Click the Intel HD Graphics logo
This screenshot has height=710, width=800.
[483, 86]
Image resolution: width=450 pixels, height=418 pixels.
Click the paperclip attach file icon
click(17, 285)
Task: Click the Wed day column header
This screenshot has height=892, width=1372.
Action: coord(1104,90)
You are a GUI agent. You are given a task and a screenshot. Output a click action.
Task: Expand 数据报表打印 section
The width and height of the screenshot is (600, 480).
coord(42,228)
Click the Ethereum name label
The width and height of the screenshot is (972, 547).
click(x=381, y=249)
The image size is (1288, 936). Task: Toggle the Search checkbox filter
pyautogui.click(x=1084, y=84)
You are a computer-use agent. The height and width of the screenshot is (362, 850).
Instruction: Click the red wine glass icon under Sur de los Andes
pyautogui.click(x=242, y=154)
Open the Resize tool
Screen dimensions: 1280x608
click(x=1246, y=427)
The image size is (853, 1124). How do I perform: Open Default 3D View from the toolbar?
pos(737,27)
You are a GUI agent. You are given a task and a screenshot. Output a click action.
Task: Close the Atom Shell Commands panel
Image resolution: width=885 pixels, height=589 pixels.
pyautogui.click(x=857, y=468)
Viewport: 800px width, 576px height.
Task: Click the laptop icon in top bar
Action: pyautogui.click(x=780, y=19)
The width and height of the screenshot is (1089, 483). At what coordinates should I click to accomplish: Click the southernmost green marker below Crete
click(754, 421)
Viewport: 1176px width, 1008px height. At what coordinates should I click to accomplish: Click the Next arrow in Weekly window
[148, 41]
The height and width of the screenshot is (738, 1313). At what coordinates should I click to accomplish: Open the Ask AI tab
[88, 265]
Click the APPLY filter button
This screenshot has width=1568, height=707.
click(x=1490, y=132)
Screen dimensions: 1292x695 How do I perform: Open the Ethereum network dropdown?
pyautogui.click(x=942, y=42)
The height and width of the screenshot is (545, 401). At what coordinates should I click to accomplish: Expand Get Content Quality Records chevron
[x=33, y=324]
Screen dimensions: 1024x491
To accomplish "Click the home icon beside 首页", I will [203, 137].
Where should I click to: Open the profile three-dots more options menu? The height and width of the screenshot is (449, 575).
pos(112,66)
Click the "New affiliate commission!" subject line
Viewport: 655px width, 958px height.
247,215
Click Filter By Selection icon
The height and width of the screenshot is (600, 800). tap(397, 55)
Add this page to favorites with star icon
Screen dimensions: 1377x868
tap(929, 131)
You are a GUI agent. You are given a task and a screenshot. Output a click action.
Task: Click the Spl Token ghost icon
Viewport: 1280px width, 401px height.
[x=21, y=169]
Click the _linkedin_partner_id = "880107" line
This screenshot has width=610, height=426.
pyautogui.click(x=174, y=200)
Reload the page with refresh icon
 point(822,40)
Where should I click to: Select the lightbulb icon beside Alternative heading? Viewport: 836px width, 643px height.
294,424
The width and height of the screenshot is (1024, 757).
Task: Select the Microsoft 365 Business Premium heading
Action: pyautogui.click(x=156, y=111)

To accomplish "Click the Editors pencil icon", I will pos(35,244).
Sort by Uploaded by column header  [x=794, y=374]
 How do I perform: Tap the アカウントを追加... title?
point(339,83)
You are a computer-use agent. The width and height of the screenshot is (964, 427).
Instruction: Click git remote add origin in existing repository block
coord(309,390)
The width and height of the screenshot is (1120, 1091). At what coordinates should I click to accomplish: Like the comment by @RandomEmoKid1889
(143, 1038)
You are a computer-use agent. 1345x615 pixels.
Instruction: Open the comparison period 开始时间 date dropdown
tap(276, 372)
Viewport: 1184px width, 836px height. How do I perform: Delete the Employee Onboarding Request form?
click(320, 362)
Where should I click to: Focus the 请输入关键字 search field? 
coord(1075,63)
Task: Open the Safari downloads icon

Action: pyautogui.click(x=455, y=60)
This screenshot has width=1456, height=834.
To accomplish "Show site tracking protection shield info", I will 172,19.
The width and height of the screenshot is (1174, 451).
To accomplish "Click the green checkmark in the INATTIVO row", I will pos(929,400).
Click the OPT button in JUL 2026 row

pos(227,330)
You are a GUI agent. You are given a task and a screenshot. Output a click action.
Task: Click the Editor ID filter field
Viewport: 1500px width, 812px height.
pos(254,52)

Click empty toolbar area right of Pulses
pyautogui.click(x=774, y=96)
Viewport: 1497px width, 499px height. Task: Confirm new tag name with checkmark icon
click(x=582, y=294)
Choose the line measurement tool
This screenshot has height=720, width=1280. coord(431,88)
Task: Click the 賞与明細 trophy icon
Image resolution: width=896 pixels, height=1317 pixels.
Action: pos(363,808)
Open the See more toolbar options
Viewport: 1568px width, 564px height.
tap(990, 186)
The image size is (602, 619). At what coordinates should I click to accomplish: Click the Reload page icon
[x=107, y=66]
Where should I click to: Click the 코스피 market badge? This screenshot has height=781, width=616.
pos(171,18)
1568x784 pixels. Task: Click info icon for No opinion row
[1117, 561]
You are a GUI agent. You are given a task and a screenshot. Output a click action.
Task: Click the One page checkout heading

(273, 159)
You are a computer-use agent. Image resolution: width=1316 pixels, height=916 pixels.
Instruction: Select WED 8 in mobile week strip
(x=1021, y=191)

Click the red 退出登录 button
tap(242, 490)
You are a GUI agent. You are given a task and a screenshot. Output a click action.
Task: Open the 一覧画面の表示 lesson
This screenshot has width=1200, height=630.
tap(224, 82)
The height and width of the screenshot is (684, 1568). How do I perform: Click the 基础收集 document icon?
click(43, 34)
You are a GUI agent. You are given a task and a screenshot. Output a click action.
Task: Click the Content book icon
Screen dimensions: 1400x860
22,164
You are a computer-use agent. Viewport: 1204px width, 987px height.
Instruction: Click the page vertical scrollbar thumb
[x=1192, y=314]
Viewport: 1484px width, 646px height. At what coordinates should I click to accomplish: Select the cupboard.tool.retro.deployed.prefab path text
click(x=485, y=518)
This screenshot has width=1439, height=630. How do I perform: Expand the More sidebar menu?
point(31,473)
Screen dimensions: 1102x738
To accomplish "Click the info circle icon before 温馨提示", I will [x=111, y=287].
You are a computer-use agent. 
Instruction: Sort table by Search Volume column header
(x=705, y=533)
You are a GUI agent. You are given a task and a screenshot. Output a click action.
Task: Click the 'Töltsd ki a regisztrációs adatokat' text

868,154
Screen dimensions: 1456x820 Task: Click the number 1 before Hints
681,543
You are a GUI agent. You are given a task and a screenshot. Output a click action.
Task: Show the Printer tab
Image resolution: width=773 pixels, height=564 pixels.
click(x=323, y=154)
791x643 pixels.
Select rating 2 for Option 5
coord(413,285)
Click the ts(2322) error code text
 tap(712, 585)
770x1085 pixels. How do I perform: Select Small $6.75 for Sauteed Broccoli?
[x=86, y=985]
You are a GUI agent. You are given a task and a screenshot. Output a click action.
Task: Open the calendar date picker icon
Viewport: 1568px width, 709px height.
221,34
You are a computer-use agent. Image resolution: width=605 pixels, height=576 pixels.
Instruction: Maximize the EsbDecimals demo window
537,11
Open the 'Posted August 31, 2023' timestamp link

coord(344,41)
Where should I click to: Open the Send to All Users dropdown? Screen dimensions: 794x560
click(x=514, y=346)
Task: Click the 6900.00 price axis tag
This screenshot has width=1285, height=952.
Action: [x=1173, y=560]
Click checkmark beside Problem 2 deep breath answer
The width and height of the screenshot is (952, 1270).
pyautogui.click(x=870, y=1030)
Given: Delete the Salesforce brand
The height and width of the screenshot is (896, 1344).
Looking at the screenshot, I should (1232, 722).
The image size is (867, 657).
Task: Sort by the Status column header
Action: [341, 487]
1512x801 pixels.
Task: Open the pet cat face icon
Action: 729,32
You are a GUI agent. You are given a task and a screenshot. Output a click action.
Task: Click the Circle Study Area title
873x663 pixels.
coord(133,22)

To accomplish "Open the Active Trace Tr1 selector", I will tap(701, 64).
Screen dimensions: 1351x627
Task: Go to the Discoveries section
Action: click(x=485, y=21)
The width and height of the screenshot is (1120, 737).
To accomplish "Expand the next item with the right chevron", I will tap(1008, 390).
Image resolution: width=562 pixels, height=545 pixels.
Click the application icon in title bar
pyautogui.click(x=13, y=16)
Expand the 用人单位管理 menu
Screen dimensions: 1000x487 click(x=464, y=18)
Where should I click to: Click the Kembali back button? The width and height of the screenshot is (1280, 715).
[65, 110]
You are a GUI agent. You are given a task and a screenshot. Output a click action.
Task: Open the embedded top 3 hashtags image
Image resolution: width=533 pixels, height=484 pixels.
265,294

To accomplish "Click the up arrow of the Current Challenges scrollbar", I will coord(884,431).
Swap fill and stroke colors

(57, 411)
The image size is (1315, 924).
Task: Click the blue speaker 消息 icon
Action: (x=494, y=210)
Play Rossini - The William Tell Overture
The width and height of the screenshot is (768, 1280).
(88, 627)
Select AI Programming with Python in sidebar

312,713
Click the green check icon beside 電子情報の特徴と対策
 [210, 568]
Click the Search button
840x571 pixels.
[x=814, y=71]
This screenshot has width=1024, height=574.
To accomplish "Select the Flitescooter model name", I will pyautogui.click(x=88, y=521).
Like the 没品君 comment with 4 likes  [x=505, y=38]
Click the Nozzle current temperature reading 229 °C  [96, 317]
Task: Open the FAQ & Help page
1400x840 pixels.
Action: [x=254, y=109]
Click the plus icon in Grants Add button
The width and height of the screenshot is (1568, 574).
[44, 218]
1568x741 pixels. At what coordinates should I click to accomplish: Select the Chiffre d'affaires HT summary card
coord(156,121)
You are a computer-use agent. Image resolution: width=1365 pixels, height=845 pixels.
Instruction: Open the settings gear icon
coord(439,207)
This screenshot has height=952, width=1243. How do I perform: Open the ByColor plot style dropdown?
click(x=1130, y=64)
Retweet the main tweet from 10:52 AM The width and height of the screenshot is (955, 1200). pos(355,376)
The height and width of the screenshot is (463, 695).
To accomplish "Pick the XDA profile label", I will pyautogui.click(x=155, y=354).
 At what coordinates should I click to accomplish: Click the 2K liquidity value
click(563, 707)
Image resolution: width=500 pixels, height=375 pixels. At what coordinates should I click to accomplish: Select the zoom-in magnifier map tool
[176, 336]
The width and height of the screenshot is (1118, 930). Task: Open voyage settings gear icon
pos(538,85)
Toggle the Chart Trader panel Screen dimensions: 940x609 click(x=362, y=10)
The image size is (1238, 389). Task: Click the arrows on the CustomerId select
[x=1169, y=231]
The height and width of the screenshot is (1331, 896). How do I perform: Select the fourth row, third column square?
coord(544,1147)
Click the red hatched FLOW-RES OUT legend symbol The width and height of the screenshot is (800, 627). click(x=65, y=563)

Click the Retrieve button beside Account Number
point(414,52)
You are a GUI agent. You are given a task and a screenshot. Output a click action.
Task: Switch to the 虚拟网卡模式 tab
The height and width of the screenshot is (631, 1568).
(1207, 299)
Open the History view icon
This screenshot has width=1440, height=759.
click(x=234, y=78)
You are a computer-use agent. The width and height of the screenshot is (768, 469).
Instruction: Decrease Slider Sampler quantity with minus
- - - - - - -
=== The problem ===
Starting at the line with "This screenshot has height=710, width=800." and ending at the line with "You are a computer-use agent. The height", print each line of the listing above exactly, with no other lines.

=== Task output ===
This screenshot has height=710, width=800.
[483, 86]
Image resolution: width=450 pixels, height=418 pixels.
Click the paperclip attach file icon
click(17, 285)
Task: Click the Wed day column header
This screenshot has height=892, width=1372.
Action: coord(1104,90)
You are a GUI agent. You are given a task and a screenshot. Output a click action.
Task: Expand 数据报表打印 section
The width and height of the screenshot is (600, 480).
coord(42,228)
Click the Ethereum name label
The width and height of the screenshot is (972, 547).
click(x=381, y=249)
The image size is (1288, 936). Task: Toggle the Search checkbox filter
pyautogui.click(x=1084, y=84)
You are a computer-use agent. The height and width of the screenshot is (362, 850).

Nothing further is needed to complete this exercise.